Like most digital music streaming platforms, Spotify has drawn criticism for various reasons (including making it difficult for new artists to get noticed and/or possibly giving preference to AI-generated music). One person who’s certainly not a fan is Cradle of Filth frontman Dani Filth; in fact, he thinks it's downright reprehensible.

In a new video interview with Rock Hard Greece (posted on June 16), Filth and host Sakis Fragos discussed how the music industry – including consumers – has been negatively impacted by miscellaneous practices and standards.

Filth remarked [via Blabbermouth]: “It's been deteriorating ever since . . . I think 2006 was the year that everything swapped from being comfortable for musicians — well, not necessarily comfortable; it was never comfortable. But [it went to] just being a lot harder with the onset of the digital age, the onset of music streaming platforms that don't pay anybody.”

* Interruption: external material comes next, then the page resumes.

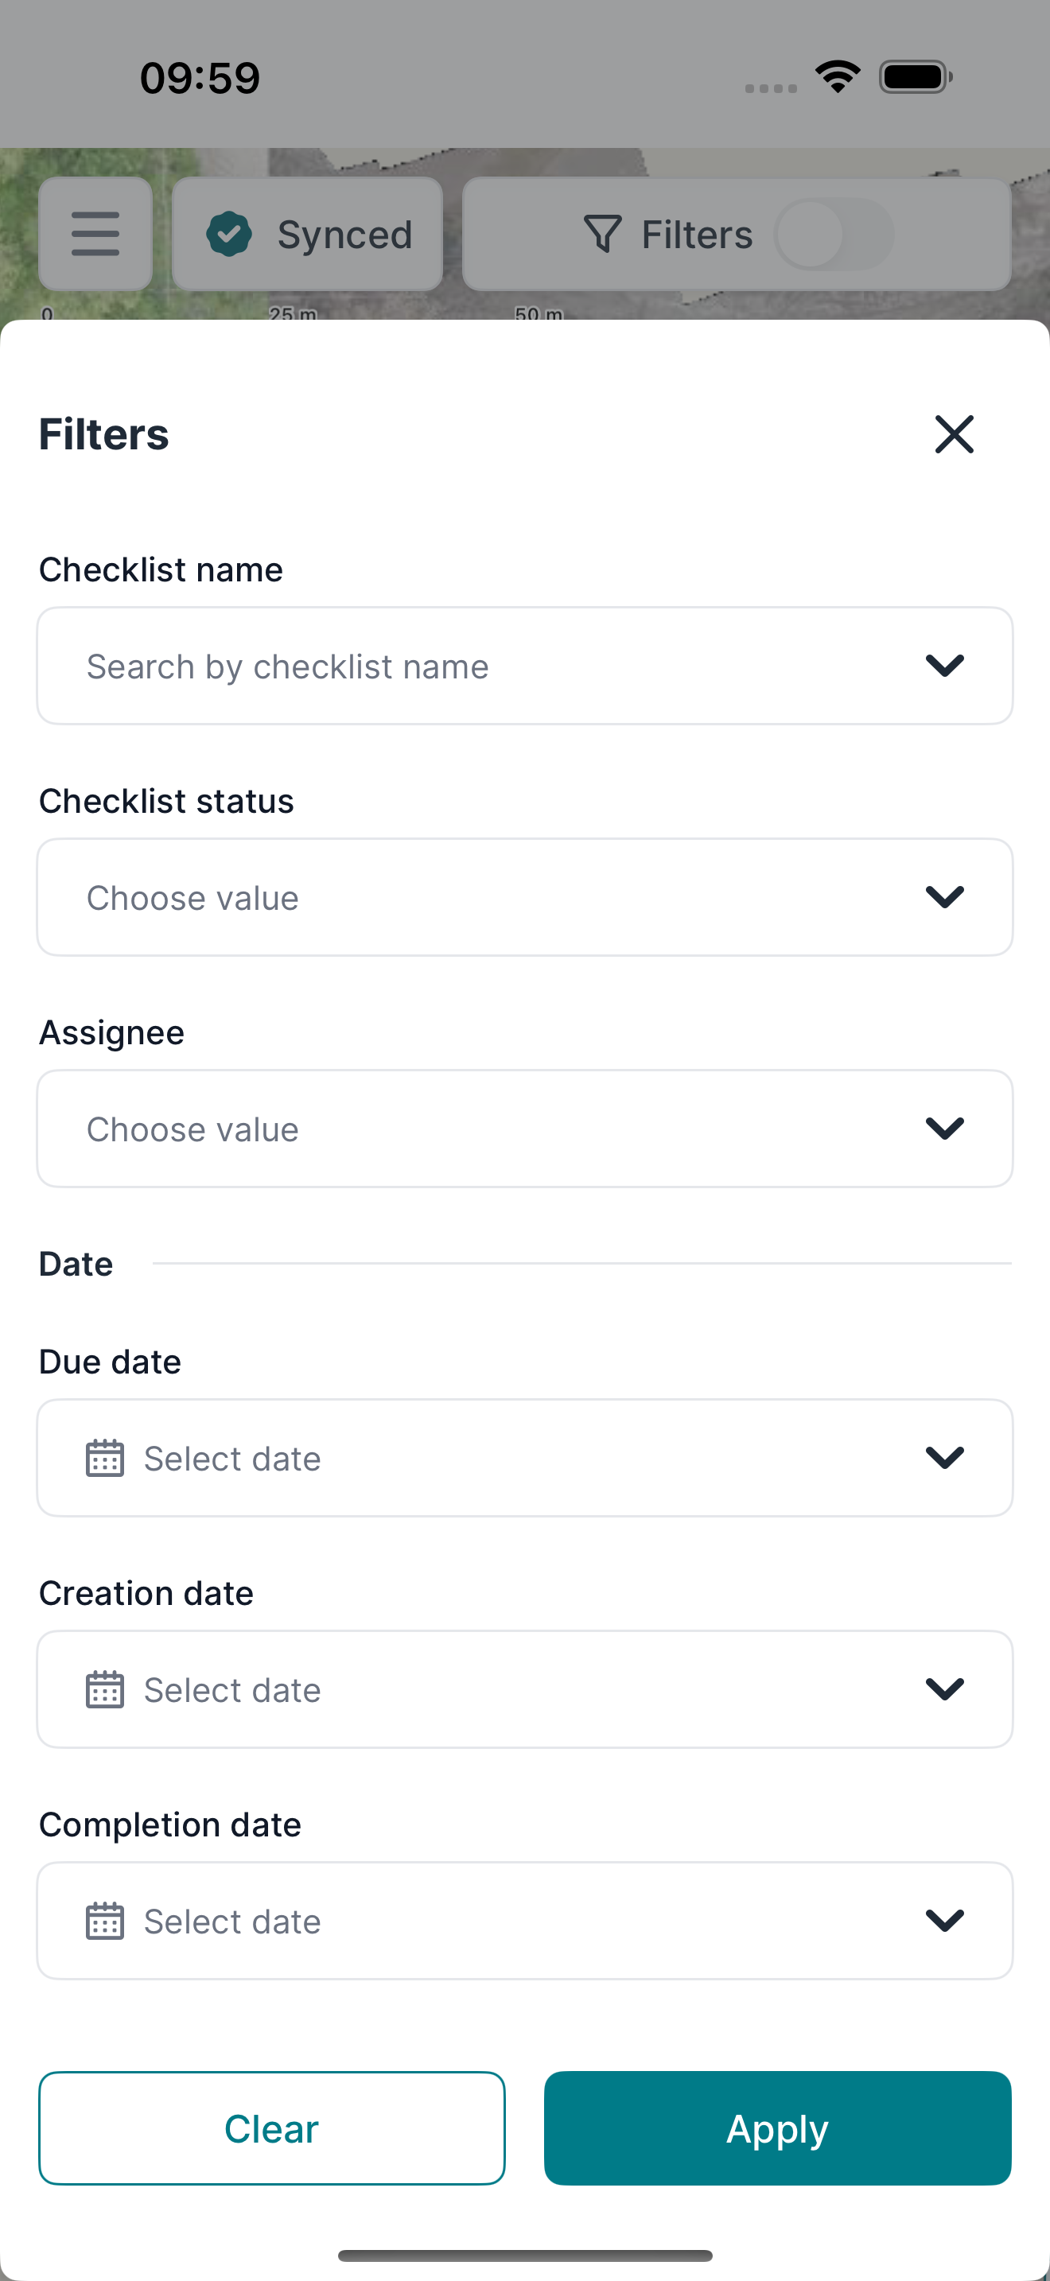
Task: Click the Due date calendar icon
Action: (x=104, y=1458)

In particular, he says that Spotify are “the biggest criminals in the world,” adding [via Blabbermouth]:

I think we had 25, 26 million plays last year, and I think personally I got about 20 pounds, which is less than an hourly work rate. . . . I think people just have this amazing ability to [believe] that when you have stuff out there, like physical product, that you're earning a fortune from it. They don't realize you have so many people taking pieces of the pie — record company, management, accountants, blah blah blah blah; it doesn't matter. . . . And nowadays, the reason why people put out limited-edition vinyls and stuff, it's for collectors — they're the only people that buy it; other people just stream it for nothing.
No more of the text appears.